Snow Day in Austin!

Snow Day in Austin!


The forecast said 40 degrees and rain with a slight chance of freezing rain/sleet/snow. It was raining when we left the elementary school yesterday afternoon. By the time I dropped the last of the kids off and headed to the middle school I began to notice little white flakes mixed in with the rain.

The kids piled into the bus with great enthusiasm over those little white wet flakes. They opened most of the windows and I had to tell them more than once to keep their hands, heads, feet, knee caps, etc., inside. Their excitement was palpable. Some said it was the second time they had seen snow.

Snow is a rare occurrence in Austin, TX, so even a light flurry can cause quite a stir.

As we left the school, more and more white flakes joined the rain drops. I picked up the microphone and said, “In case you didn’t know, it’s snowing!”

A girl behind me said, “That’s not snow.”

Me: Yes, it is.

Girl: No, that’s not snow. It’s rain.

Me: It’s snow and rain.

Girl: No, it’s just rain.

Me: I grew up in New York and I’ve seen my share of snow. That is definitely snow!

Girl: It’s rain.

Me: Do you see those big white flakes?

Girl: Yes, but there’s more rain than flakes.

Me: So you admit that some of it is snow?

Girl: No, it’s rain.

I stopped when I realized I was arguing with a 12-year-old girl. What was I thinking? She might make a good lawyer some day.


I drove to the high school after the last of the middle school kids erupted from the doors of the bus into Winter Wonderland.  It was cold and half of the seats were wet so I closed all the windows. Middle school kids don’t mind or even notice that but high school kids do. High school kids rarely open windows.

As the high school students were boarding the bus a girl behind me commented on the snow. The boy next to her said, “That’s not snow.”

Here we go again, I thought.

I said to the boy, “Come up here and look at the hood of the bus.”

He said, “Oh, God!” and sat back down.

End of discussion.

I feel sorry for him if he ever gets into an argument with that 12-year-old girl.


I transported the high school students without incident and drove back to the bus barn. That’s when the snow started coming down in earnest.

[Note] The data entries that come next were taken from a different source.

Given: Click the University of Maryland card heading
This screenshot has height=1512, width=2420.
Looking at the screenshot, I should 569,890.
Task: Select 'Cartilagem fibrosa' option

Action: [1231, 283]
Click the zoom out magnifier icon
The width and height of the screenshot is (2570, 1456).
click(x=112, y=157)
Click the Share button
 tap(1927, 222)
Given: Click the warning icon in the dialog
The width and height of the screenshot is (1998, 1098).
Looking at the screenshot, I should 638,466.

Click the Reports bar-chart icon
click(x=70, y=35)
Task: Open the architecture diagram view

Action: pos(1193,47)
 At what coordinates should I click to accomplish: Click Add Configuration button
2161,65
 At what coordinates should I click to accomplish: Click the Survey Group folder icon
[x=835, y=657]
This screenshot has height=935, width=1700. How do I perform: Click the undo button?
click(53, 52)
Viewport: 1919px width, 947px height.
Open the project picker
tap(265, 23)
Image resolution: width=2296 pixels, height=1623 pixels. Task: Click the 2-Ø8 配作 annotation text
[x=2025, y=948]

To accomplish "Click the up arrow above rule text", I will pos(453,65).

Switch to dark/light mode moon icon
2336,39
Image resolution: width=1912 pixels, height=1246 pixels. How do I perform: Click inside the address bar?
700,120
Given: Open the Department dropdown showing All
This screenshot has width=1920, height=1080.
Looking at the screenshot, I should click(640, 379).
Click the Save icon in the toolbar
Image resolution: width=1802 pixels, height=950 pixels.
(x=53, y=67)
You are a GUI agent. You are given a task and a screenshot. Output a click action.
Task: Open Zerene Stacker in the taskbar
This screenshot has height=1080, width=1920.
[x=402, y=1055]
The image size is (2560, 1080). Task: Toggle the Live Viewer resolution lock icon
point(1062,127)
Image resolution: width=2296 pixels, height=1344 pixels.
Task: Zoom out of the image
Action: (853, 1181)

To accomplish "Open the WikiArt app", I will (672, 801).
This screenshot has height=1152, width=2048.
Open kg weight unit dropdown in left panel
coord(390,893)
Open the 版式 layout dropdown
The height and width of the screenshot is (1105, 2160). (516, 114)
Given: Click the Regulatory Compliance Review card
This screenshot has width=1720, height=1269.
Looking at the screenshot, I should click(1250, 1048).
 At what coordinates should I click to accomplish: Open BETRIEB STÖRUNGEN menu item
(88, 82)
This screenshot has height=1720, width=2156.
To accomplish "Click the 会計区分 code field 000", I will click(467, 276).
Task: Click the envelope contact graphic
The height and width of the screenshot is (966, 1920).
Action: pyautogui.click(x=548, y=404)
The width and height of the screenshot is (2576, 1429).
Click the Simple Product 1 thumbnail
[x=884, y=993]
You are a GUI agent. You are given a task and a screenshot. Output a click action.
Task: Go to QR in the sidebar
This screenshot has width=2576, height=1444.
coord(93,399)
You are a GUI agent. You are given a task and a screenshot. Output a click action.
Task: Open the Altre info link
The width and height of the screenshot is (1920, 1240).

I got into my van and set off on my 25-mile drive home. Traffic was heavy as expected but moving for the first half of the trip. Then I saw nothing but snow and brake lights and what appeared to be a large truck sitting diagonally across the road up ahead. I made a ten point turn, being careful not to put my tires in the ditch. I rerouted to find more of the same on the next road. People were crazy and stupid out there on the road, probably because they have little or no experience driving in snow.

When I finally did pull into my snowy driveway, two hours had passed. I was grateful to have gotten home safely.

Usually, in a bad weather situation, I’ll get a recorded message in the wee hours of the morning of the next school day that classes have been delayed two hours. Not this time. That evening I got the call that schools would be closed Friday.